The loss of so much fuel-secure, dispatchable coal generation over the past decade is colliding with soaring power demand, leaving grid operators under a constant threat of crisis.

The Gas Vulnerability


What has NERC most concerned is the potential for freezing temperatures to impact delivery of natural gas to power plants. This is a reoccurring and devastating problem.

It was precisely this problem that was the leading cause of the blackouts that crippled Texas in 2021 when winter storm Uri claimed the lives of 246 people. While Texas has taken some steps to weatherize its grid and its natural gas system, national efforts to do so are glaringly absent.

NERC has found that outside of Texas, there is “little to no information to indicate that upstream gas producers, gatherers, and processors have improved winterization of their operations.”

That’s deeply concerning because the gas delivery vulnerability is hardly confined to Texas. Two years ago, Winter Storm Elliott forced the largest recorded electricity load shed in the history of the Eastern interconnection – the grid system covering two thirds of the U.S. – largely because of inadequate gas supplies. A stunning 90.5 gigawatts (GW), or 13% of the generating capacity in the Eastern Interconnection, failed to run or operated at reduced capacity during the storm. Gas-fired capacity accounted for 63% of the outages.

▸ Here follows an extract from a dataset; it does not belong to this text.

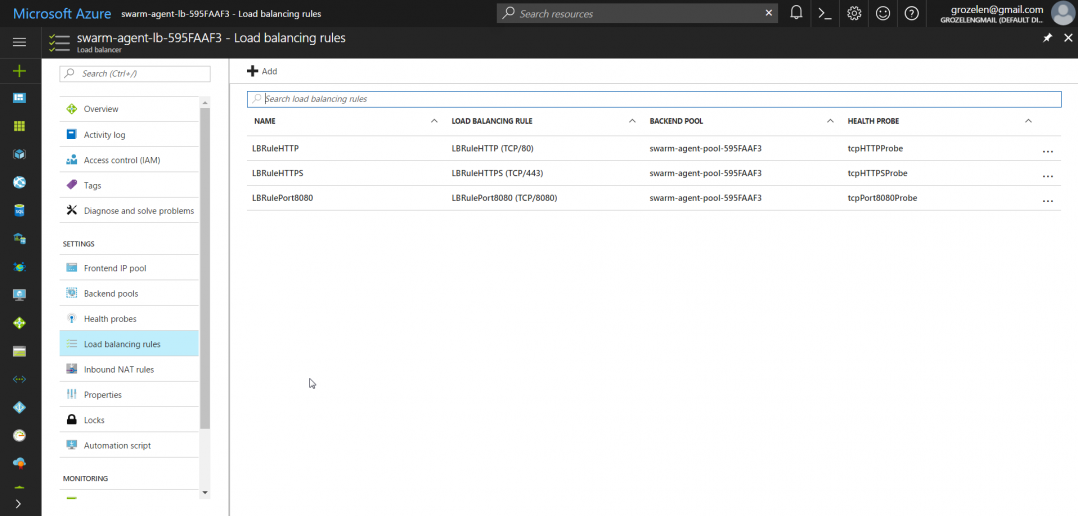Select Health probes in settings menu
The height and width of the screenshot is (516, 1078).
(x=110, y=319)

On the PJM grid, the nation’s largest regional grid serving 65 million Americans, gas capacity accounted for 70% — or 32 GW – of outages.

Not only does the gas system remain a frightening vulnerability, but there is also little to no regulatory oversight of the system despite its critical importance to energy delivery.

“I think the concern is that, while we have standards in place for reliability of electric generation units, we don’t know as much about an assured supply of gas,” said Mark Olson, NERC’s manager of reliability assessments.

In the wake of Elliot, Willie Phillips, the chair of the Federal Energy Regulatory Commission, implored Congress to direct an agency to oversee reliability for the natural gas system. That still hasn’t happened.

Urgent Need for a Policy Pivot


Unfortunately, we now enter this winter with glaring vulnerabilities in the power system and have a new, alarming challenge to navigate—soaring power demand. Electrification of the economy, rapid addition of EVs, new manufacturing plants and the explosive growth of data centers is sending peak winter power demand skyward while grid operators must manage a system with ever-shrinking reserve margins and less and less fuel-secure coal capacity.

The challenges facing the PJM grid are indicative of the national reliability crisis. Facing the existing regulatory burden, PJM projects that it will lose 40 gigawatts of generating capacity by 2030 – 21% of the market’s existing capacity – with only 31 GW of additions in the same period. PJM also projects peak winter demand – when coal capacity is needed most – to climb to almost 165 GW in the next decade from 135 GW last winter. By 2040, PJM expects power demand in its service territory to have doubled.

More than ever, we need a return to sane policymaking that reflects the on-the-ground reality of soaring power demand, inadequate reserve margins and glaring resource vulnerabilities. Responsible policymaking should underpin grid reliability instead of undermining it. It is far past time to recognize and embrace the importance of dispatchable fuel diversity and the fuel security provided by the coal fleet.